With the New Year fast approaching, it’s time once again to turn to prognosticators in the industry and try to see what the next year will hold for multifamily real estate. The Urban Land Institute recently released their annual “Emerging Trends Report” which could shed light on what might be on the horizon for industry players in 2019. The report surveys industry experts and insiders each year for their opinions on market trends; it then distills results to gain insight into future real estate expectations. To see the detailed report in its entirety, click here. We look at this latest report and what it indicates for our area in today’s issue of the BAM Blog…
Multifamily Faces a Known Challenge
Some of the report findings, we’ve mentioned before as well: the continued shortage in affordable housing, for one, won’t be much of a surprise to anyone in the industry. The report notes that by some estimates, up to 325,000 new units are needed a year; but, as we’ve mentioned many times, the majority of delivered inventory remains high-end, luxury property. Some cities appear to be attempting to address the affordable housing shortage by tackling the most immediate problem: supply. The report mentions that certain areas are working to loosen restrictions and begin building to add to affordable housing.
Indy Has a Positive Investment & Economic Outlook
The report noted that survey respondents had a favorable view of the Circle City when it came to real estate investment and the economic outlook. According to the numbers, for Investment Prospects: Indianapolis scored a 3.71 on a scale where 5 was excellent and 4 was good, with 3 being fair. The score was similar or above average with nearby markets. Indy was also singled out in the report in the Midwest for population growth expected to be higher than the national average, as well as continued low business costs. Survey participants cited Market Strengths for our area as: Indiana’s stable credit rating, appealing yields thanks to relative affordability, and less volatility than coastal counterparts.

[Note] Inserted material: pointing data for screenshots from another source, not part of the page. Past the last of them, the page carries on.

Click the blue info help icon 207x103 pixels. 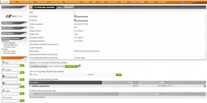coord(79,66)
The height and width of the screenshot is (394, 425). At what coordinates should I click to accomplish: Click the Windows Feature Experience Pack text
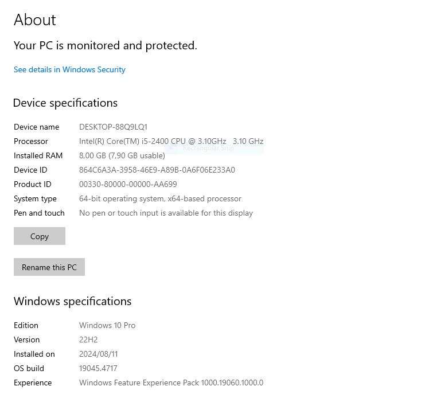(x=171, y=383)
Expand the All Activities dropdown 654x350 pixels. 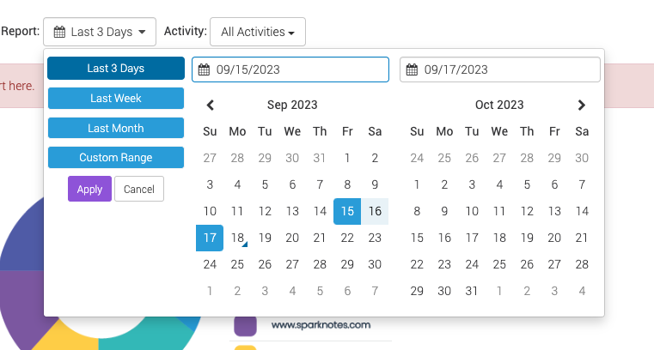[258, 32]
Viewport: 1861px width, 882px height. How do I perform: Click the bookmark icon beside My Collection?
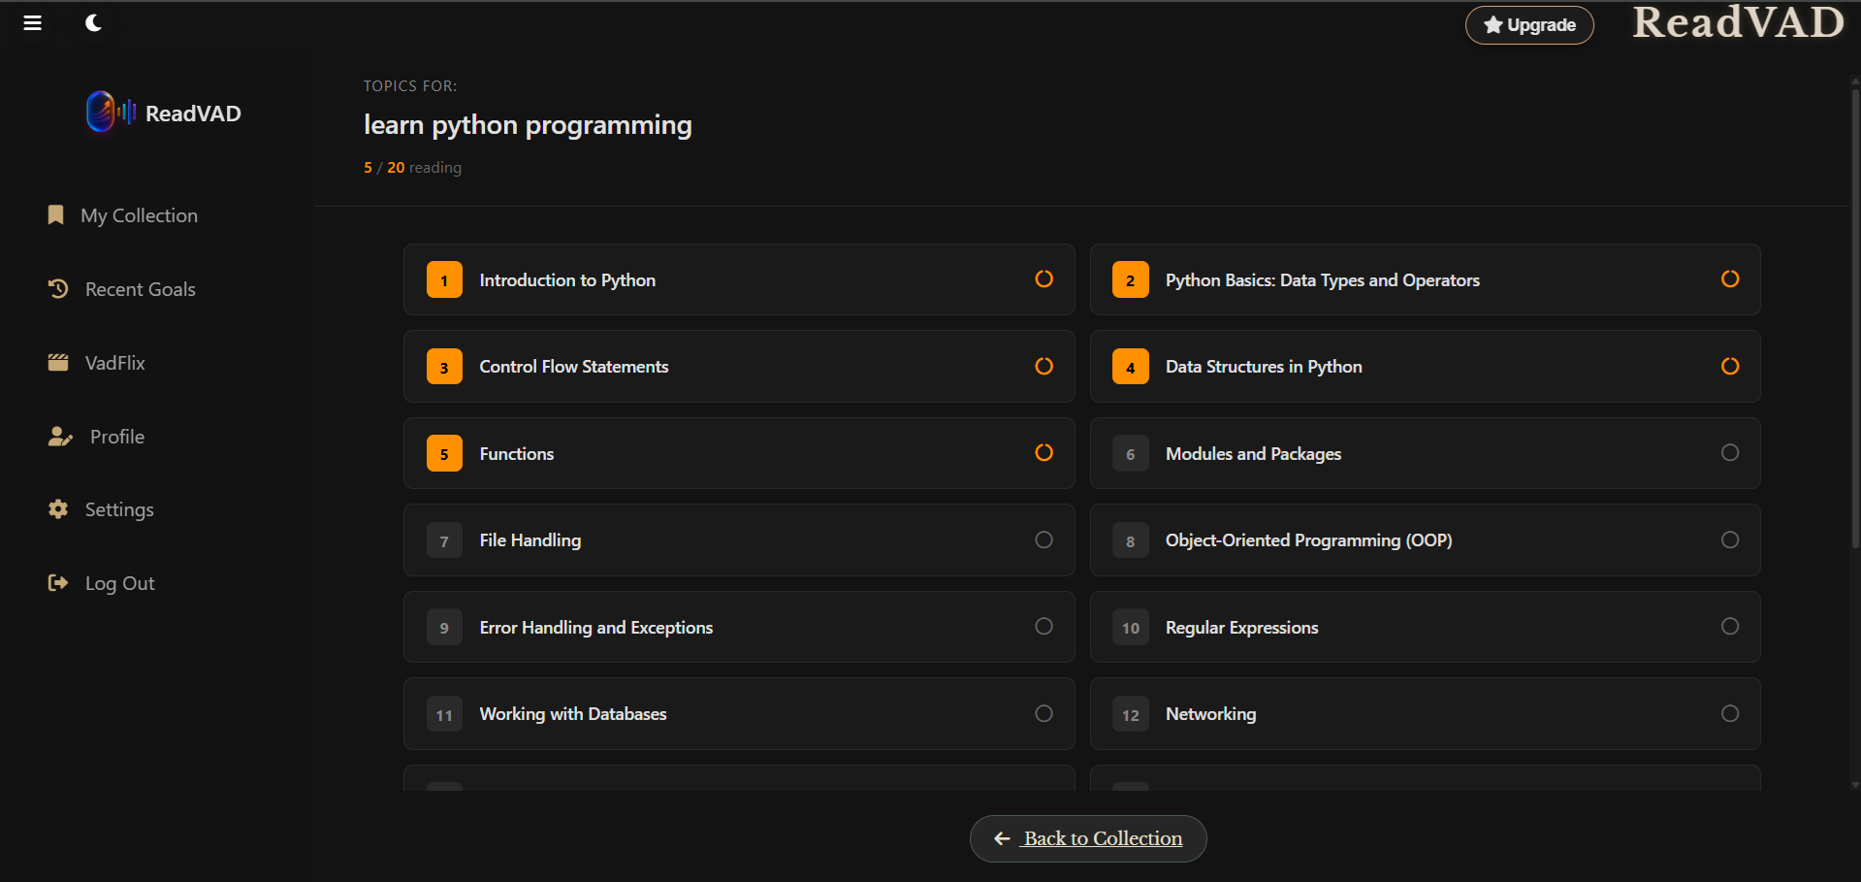point(56,214)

The report names Indy as more of a “safe bet” for investors.
Next Year Indicates Prudence, Caution
The report cites the historical effects of the Great Recession as contributing to the rise of both necessity-renters as well as higher-end properties and those who choose to rent them. The questions asked by the report include if the industry can maintain its lure for choice-renters, and if they can be financially successful improving, operating, and managing properties for the bigger section of necessity-renters. To that end, the report cites the answer in three key areas: technology, local overreach, and determining access to necessity- or choice-renters. Survey respondents show their own caution in answering multifamily buy/hold/sell questions. The majority of participants (50.0%) felt affordable housing should be held, with 33.7% advising to buy, and only 16.3 advising to sell. On the other hand, the majority of participants felt that the time might be right to sell high-income multifamily property. For moderate-income multifamily property, the majority of survey participants felt now may be a good time to buy.
The BAM Bottom Line: Indianapolis is in a good spot economically, with continued low business costs and cost-of-living. Our own strategy is to avoid investing in Class A (luxury) properties as well as subsidized housing, but to look carefully and perform due diligence in finding workforce housing in desirable areas with good schools, access to transportation, and which are developing.